- **What is needed**: All of the data must be output exactly, with every picture left out.

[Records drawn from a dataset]
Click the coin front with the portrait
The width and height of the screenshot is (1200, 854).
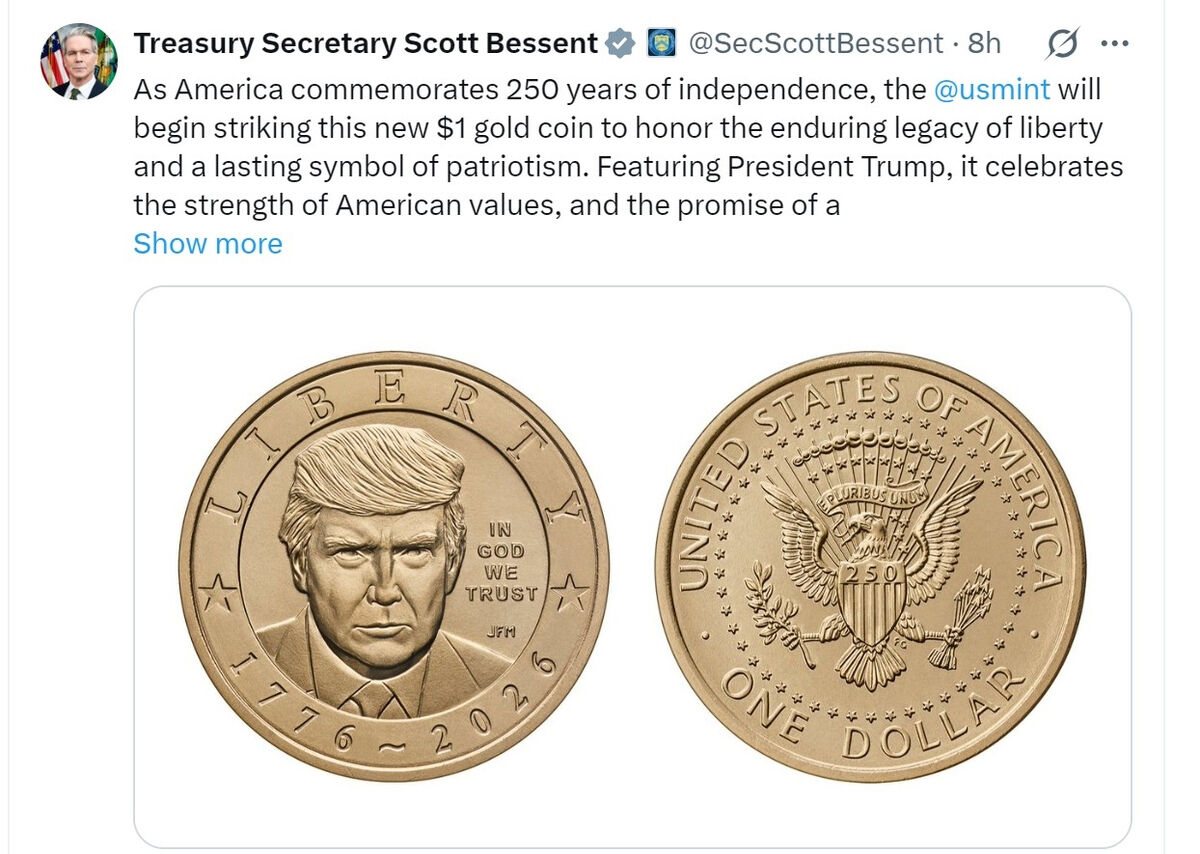[x=394, y=566]
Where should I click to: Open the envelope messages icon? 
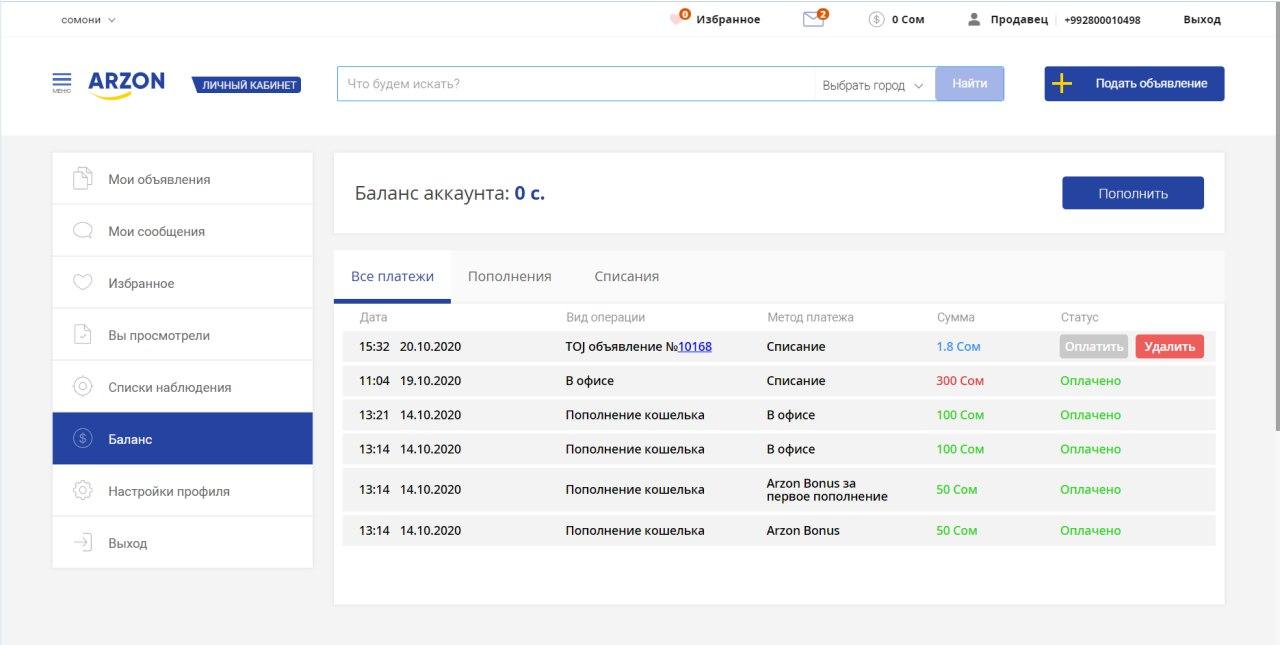coord(814,19)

- **Solution to this exercise**:
Click the coin front with the portrait
The width and height of the screenshot is (1200, 854).
[x=394, y=566]
Where should I click to: Open the envelope messages icon? 
coord(814,19)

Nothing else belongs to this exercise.